Discuss what are True Positive (TP), True Negatives (TN), False Positive (FP), False Negatives (FN) in the context of a malware classifier that classifies an input sample as malicious or benign. [8 marks]
2023
TP = binary malware, system malware - CORRECT MALICIOUS - Malware labeled as Malware
TN = binary malware, system not malware - CORRECT BENIGN - A normal program labeled as safe
FP = binary not malware, system malware (Type 1 Error) - INCORRECT MALICIOUS - A normal program labeled as Malware
FN = binary not malware, system not malware (Type 2 Error) - INCORRECT BENIGN - Malware labeled as safe
Describe the high-level view of the algorithm with an example picture in
2D space, showing the decision boundary, some feature points, and the
support vectors (4 marks).
2018/19
|. . . / / / *. *
|. */ / / *. *
|. *. / / / *. *
|. / / /. *
|. / / / *. *
_____________________________
decision boundary / hyperplane = the line in the middle
support vectors = feature points that are on the margins
feature points = *
Describe the Radial Basis Function (RBF) non-linear kernel through a
visual example in a 2D graph (3 marks).
2018/19
same as SVM normal but it’s in a circle, outer circle one class inner circle another class
You can conceptualize an SVM with the RBF kernel as generating a smoothed linear combination of spheres around each data point ( x ):
- Inside each sphere, the classification is the same as ( x ), while outside is assigned the opposite class.
- The parameter ( \gamma ) determines the radius of these spheres, i.e., the proximity required to classify a point similarly.
- The parameter ( C ) determines the degree of “smoothing.”

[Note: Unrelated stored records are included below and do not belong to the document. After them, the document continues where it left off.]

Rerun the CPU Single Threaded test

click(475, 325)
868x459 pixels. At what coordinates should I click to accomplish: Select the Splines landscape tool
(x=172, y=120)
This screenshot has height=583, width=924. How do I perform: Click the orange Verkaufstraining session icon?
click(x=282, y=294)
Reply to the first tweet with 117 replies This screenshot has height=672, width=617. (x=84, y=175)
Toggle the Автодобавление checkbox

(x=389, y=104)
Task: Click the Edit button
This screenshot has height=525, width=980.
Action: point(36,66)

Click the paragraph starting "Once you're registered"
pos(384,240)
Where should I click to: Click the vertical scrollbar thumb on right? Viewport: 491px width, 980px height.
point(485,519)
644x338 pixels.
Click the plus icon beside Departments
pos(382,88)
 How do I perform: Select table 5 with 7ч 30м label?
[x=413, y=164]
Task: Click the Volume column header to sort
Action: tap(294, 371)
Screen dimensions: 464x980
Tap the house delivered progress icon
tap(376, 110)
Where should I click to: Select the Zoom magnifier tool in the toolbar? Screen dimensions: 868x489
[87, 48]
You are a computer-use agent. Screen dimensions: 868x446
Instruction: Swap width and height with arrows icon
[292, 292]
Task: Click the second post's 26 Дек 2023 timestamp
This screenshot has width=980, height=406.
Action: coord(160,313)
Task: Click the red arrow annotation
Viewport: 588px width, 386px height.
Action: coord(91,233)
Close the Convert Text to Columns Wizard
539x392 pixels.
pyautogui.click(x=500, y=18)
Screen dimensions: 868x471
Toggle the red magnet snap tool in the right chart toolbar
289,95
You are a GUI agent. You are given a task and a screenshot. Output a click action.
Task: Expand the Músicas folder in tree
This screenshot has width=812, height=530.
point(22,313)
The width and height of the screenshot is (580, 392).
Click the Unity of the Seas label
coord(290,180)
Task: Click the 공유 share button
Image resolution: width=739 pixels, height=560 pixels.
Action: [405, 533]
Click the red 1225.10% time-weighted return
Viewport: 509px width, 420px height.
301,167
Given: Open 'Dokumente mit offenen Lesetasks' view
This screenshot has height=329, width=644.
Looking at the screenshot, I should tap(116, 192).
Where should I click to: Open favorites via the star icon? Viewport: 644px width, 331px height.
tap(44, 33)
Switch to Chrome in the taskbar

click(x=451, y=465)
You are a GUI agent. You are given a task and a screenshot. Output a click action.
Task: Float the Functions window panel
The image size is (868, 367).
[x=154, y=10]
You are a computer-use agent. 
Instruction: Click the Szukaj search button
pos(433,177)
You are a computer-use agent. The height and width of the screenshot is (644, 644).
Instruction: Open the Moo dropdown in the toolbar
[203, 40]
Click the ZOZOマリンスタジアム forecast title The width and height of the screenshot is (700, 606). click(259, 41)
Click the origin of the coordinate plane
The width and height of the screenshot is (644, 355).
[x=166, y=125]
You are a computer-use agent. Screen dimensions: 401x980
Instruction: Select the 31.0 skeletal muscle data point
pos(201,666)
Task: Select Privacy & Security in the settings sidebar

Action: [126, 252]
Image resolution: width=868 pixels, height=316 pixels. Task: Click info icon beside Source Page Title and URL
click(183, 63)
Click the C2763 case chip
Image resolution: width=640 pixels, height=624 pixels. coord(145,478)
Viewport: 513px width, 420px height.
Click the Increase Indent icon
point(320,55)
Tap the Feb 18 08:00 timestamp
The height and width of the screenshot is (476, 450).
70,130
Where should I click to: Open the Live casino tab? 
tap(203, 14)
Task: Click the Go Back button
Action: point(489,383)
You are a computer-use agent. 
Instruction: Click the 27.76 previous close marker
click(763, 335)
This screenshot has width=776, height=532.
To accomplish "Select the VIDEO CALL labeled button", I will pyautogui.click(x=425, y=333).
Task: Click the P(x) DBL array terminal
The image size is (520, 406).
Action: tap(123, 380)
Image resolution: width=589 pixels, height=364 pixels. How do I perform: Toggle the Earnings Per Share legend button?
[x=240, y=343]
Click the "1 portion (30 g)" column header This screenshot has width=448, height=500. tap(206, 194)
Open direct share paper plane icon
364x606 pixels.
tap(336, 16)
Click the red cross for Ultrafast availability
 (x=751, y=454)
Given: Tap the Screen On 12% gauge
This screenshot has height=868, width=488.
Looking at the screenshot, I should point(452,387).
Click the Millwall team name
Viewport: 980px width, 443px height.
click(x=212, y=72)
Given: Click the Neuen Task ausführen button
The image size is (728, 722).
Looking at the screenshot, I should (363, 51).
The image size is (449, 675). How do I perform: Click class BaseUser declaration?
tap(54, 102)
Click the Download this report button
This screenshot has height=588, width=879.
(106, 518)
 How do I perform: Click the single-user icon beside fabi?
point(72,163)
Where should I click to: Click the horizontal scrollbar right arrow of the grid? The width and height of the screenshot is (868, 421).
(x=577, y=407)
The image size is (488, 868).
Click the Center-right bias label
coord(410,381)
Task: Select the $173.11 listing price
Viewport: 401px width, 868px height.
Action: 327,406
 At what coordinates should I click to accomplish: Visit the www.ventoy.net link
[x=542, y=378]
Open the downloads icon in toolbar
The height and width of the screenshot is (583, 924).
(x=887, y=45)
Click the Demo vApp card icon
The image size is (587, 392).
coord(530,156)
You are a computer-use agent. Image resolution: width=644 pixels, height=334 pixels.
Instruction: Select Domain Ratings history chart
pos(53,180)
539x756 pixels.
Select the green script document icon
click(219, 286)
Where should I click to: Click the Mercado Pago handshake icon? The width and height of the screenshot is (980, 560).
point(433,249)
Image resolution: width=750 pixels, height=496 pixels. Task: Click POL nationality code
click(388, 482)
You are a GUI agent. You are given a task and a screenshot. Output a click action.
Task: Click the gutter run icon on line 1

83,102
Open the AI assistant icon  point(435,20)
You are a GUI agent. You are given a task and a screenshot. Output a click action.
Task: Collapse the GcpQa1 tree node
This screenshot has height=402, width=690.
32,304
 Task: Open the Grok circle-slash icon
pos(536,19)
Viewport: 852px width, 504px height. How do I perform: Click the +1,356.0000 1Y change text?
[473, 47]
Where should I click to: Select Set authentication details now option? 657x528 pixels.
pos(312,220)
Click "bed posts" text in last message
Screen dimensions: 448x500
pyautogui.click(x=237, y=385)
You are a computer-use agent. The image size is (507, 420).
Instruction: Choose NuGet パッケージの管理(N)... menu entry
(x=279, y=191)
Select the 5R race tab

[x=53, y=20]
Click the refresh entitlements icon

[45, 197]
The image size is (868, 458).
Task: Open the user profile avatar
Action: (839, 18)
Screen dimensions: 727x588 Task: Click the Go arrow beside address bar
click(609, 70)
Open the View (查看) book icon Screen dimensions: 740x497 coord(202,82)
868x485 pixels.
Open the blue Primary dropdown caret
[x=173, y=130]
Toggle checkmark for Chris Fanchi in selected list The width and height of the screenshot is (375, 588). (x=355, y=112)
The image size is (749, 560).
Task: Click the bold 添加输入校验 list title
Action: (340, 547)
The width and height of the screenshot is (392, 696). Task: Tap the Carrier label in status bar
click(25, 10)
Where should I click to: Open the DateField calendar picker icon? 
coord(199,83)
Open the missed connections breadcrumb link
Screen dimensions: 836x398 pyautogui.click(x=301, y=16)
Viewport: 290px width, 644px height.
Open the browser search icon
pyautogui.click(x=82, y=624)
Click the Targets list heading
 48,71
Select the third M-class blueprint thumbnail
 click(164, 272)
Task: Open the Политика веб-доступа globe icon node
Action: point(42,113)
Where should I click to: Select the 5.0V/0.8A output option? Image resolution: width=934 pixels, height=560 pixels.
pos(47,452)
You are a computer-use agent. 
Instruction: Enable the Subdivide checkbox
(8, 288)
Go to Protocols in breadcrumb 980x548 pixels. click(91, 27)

With the aid of diagrams, show and explain the main differences between overwriting viruses, companion viruses, and parasitic viruses (in all their forms). [9 marks]
2019/22/23
Overwriting viruses:
- overwrites section of program file with virus, may break infected program
- infect host file with bigger/smaller file size
- potentially break infected program
Companion viruses:
- don’t overwrite or infect files, but create new files with same name as the legitimate one but with a different file extension
- so when user runs legit file, companion file also executes
- in DOS if no extension is given order of execution is COM, EXE then BAT
- eg. infects COM file of same name as EXE file
Parasitic viruses:
- prepending: insert virus code at beginning of executable then shift original code to follow virus
- appending: append virus code to executable, insert JMP at beginning of executable
- fragmenting: code intermixed with original ones
Briefly explain what a phishing attack is. [2 marks]
2019/23
Phishing is the act of impersonating a legitimate entity, typically a web site associated with a business, to obtain information such as passwords, credit card numbers, and other private information without authorisation.
- Requires that the attackers create a website that display a page that looks like it belongs to a bank.
- User is fooled into thinking this is the legit page for the bank.
- Attacker creates an email instructing victims to click on an enclosed link that will take them to the fake page.
- However URL is the real bank but underlying link is the fake bank.
- User enters personal credentials and attacker saves credentials for later use.